» **Exercise**
When you reach the line with "Viewport: 521px width, 476px" in the listing below, transcribe it and each line after it up to and including the line with "the plus icon", exactly and with nothing else.

#### Data provided

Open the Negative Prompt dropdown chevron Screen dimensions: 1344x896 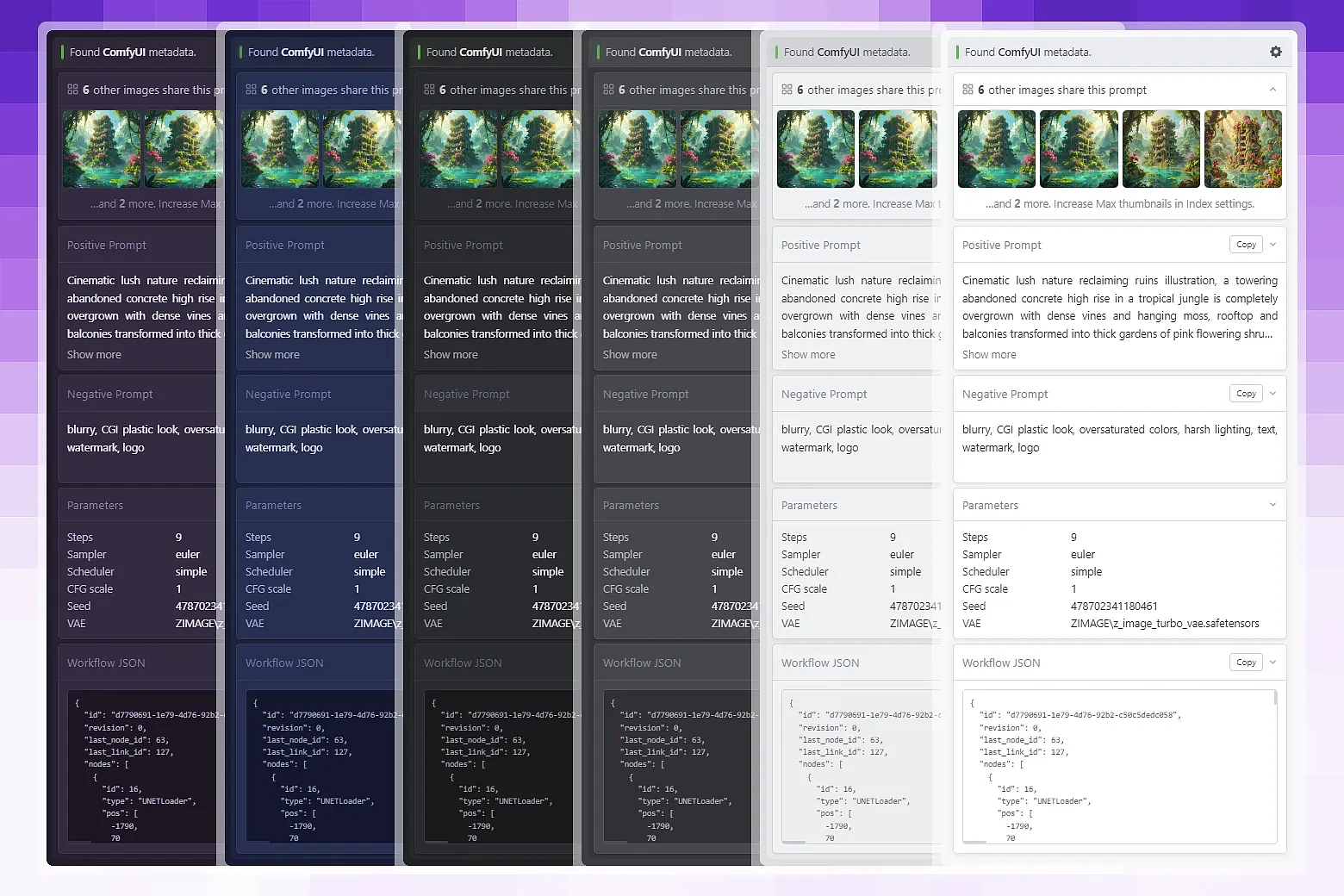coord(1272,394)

########
#### Data provided

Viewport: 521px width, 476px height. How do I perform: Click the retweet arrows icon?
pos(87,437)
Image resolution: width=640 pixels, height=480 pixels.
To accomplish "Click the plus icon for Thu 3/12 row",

########

» **Your response**
Viewport: 521px width, 476px height. How do I perform: Click the retweet arrows icon?
pos(87,437)
Image resolution: width=640 pixels, height=480 pixels.
To accomplish "Click the plus icon for Thu 3/12 row",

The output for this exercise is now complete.